1. Das Streicheisen, von welchem schon die Rede war, zeigte nach einer Abbildung von Jobst Amman im 16. Jahrhundert die Form einer spitz zulaufenden Schaufel und zog auf der einen Seite einen doppelten, auf der anderen einen dreifachen Strich. Heutzutage unterscheidet man die deutsche und die französische Form. Erstere ist da zweckmäßig, wo es sich um gebogene Linien handelt, letztere (vergl. [Fig. 64] unten links) ist vorteilhaft bei geraden Linien, besonders wenn bedeutende Kraft bei der Arbeit erforderlich ist. Die Streicheisen haben ein langes Heft, dessen Ende gegen die Schulter gestemmt werden kann. Beim Gebrauch werden sie erwärmt, da sonst der Strich nicht blank werden würde, dürfen aber nicht allzu heiß sein, damit sie den Grund nicht versengen. Zweckmäßige Wärmvorrichtungen für Streicheisen, Stempel u. s. w. liefert die Firma Wilh. Leo in Stuttgart. ([Fig. 65]).

Fig. 63. Deutsches Streicheisen.

Fig. 64. Streicheisen, Rolle, Stempel und Filete.

Fig. 65. Wärmapparate von Wilh. Leo in Stuttgart.

Das Leder wird an den Stellen, die zu streichen sind, mit einem in reines Wasser getauchten Schwamme gefeuchtet. Sind nur einzelne Teile, Linien oder Bogen zu streichen, so wird die leicht vorgemerkte Stelle mit einem Haarpinsel gefeuchtet. Nachdem das Leder trocken geworden ist, werden alle Striche nochmals mit einem etwas wärmeren Eisen nachgestrichen. Der Strich erscheint dann auf hellem Leder dunkel und zeichnet sich bei dunklem Leder immer noch durch sein blankes Aussehen von dem Grunde ab.
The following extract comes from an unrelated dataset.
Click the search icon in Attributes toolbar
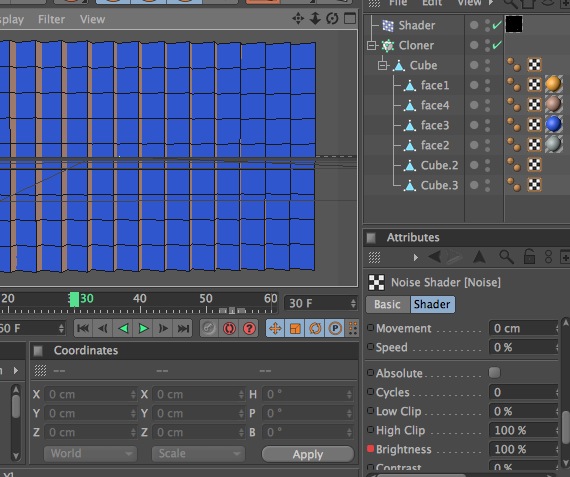The height and width of the screenshot is (477, 570). pyautogui.click(x=506, y=257)

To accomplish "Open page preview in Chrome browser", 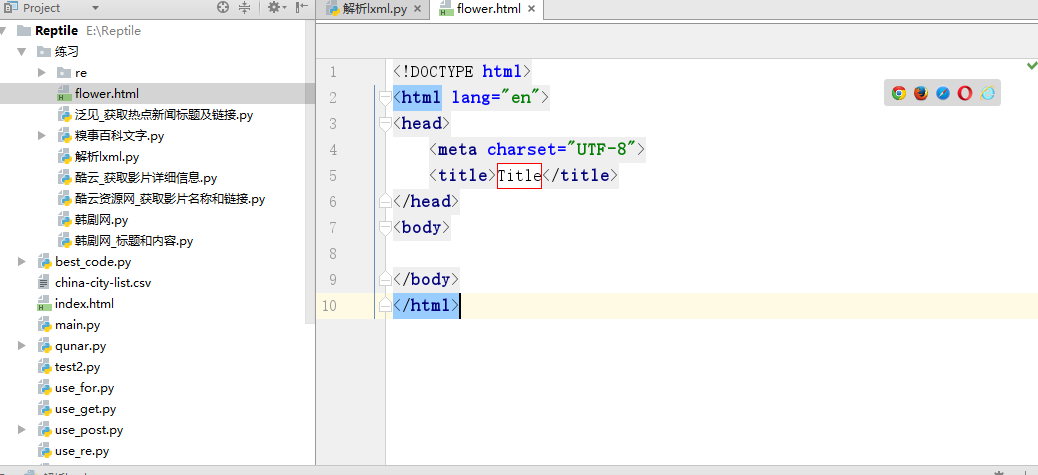I will coord(899,93).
Wenn der Glanz mit dem wiederholten Streichen noch nicht erreicht wird, muß nochmals nachgestrichen, nötigen Falls auch das Leder noch einmal gefeuchtet werden.

2. Die Stempel sind in Hartmetall graviert und mit einem hölzernen Handgriff versehen. Sie dienen dazu, kleine Figuren in das Leder einzudrucken. Diese Figuren stellen entweder ein kleines, geschlossenes Ornament von meist quadratischer, auch kreisrunder und länglicher Grundform dar, oder kleine Zierformen (Blüten, Blätter, auch Ranken oder sog. Schnecken), mit denen sich durch Neben- und Aneinanderdruck größere Verzierungen, wie sie gerade für den gegebenen Raum passen, zusammenstellen lassen. Die Stempelfläche ist nicht ganz eben, sondern nach der Mitte zu etwas erhaben, wodurch ein schärferes Ausdrucken des Musters ermöglicht wird.

3. Die Rolle ist eine kreisrunde Scheibe aus Rotguß bis zu 1½ cm dick und mit 4–8 cm Durchmesser, deren Achse eine Führung hat, die wiederum mit einem Hefte versehen ist ([Fig. 64] rechts). Mit dem Hefte wird die Rolle wie ein Rad über das Leder bewegt, so daß sich das in die Umfangsfläche eingeschnittene Ornament abwickelt und auf dem Leder abdruckt. Ursprünglich war die Rolle nur für glatte Linien eingerichtet, an deren Stelle nach und nach eine mehr oder weniger reiche Musterung mit sich stets wiederholenden Motiven trat. Die gemusterte Rolle dient vornehmlich zur Herstellung der mit den Rändern des Deckels parallel laufenden Einfassungen oder Borden.